Look through the entries below and extract exactly the lines from the one containing "Google Play (1214, 833)" through the one containing "ریاست دانشگاه (1354, 633)", ends included.

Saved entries
_ _ _ _

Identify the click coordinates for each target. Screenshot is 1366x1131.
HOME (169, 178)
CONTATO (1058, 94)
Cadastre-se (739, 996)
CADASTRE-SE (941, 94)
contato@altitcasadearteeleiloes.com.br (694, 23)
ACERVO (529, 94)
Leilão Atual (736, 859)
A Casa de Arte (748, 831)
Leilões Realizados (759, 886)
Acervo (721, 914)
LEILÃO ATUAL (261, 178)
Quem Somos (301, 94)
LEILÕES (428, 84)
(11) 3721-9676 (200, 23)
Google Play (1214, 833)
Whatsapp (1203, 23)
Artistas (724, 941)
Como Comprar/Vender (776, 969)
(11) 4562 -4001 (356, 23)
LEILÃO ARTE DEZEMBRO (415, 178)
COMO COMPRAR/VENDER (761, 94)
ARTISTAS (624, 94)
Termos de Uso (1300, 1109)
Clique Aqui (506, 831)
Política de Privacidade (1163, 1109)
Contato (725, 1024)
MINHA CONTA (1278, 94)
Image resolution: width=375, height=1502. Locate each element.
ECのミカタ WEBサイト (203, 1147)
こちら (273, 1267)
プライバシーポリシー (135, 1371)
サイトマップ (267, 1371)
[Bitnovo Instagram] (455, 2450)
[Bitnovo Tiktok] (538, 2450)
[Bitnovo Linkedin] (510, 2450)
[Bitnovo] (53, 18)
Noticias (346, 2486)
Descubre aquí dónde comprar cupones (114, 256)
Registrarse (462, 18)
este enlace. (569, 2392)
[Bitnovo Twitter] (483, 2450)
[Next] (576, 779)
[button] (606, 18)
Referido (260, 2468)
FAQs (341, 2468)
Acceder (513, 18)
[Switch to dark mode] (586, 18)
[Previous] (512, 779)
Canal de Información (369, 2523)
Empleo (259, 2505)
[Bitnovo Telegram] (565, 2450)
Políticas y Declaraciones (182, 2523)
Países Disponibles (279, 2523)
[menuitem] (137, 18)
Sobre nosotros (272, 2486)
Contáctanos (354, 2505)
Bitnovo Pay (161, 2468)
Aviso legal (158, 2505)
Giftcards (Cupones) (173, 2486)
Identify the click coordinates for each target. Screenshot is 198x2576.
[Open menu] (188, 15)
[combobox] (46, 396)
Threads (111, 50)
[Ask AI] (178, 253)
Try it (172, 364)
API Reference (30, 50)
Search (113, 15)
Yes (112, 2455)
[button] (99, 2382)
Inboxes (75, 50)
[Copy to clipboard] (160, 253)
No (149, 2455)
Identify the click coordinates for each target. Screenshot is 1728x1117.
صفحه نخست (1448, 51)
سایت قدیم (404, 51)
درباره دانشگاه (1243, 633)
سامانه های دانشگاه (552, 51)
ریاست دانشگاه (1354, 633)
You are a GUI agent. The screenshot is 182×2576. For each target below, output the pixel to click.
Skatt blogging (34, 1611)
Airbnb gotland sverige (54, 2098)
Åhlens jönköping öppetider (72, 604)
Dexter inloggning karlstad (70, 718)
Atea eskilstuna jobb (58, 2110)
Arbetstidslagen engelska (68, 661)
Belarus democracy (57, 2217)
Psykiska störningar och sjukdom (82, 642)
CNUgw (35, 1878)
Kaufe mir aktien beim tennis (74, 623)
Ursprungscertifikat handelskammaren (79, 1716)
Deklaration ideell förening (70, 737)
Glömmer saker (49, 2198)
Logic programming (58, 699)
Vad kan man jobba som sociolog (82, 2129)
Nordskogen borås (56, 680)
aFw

_ _ _ _

Exercise answer:
Google Play (1214, 833)
Whatsapp (1203, 23)
Artistas (724, 941)
Como Comprar/Vender (776, 969)
(11) 4562 -4001 (356, 23)
LEILÃO ARTE DEZEMBRO (415, 178)
COMO COMPRAR/VENDER (761, 94)
ARTISTAS (624, 94)
Termos de Uso (1300, 1109)
Clique Aqui (506, 831)
Política de Privacidade (1163, 1109)
Contato (725, 1024)
MINHA CONTA (1278, 94)
Image resolution: width=375, height=1502. Locate each element.
ECのミカタ WEBサイト (203, 1147)
こちら (273, 1267)
プライバシーポリシー (135, 1371)
サイトマップ (267, 1371)
[Bitnovo Instagram] (455, 2450)
[Bitnovo Tiktok] (538, 2450)
[Bitnovo Linkedin] (510, 2450)
[Bitnovo] (53, 18)
Noticias (346, 2486)
Descubre aquí dónde comprar cupones (114, 256)
Registrarse (462, 18)
este enlace. (569, 2392)
[Bitnovo Twitter] (483, 2450)
[Next] (576, 779)
[button] (606, 18)
Referido (260, 2468)
FAQs (341, 2468)
Acceder (513, 18)
[Switch to dark mode] (586, 18)
[Previous] (512, 779)
Canal de Información (369, 2523)
Empleo (259, 2505)
[Bitnovo Telegram] (565, 2450)
Políticas y Declaraciones (182, 2523)
Países Disponibles (279, 2523)
[menuitem] (137, 18)
Sobre nosotros (272, 2486)
Contáctanos (354, 2505)
Bitnovo Pay (161, 2468)
Aviso legal (158, 2505)
Giftcards (Cupones) (173, 2486)
Identify the click coordinates for each target. Screenshot is 198x2576.
[Open menu] (188, 15)
[combobox] (46, 396)
Threads (111, 50)
[Ask AI] (178, 253)
Try it (172, 364)
API Reference (30, 50)
Search (113, 15)
Yes (112, 2455)
[button] (99, 2382)
Inboxes (75, 50)
[Copy to clipboard] (160, 253)
No (149, 2455)
Identify the click coordinates for each target. Screenshot is 1728x1117.
صفحه نخست (1448, 51)
سایت قدیم (404, 51)
درباره دانشگاه (1243, 633)
سامانه های دانشگاه (552, 51)
ریاست دانشگاه (1354, 633)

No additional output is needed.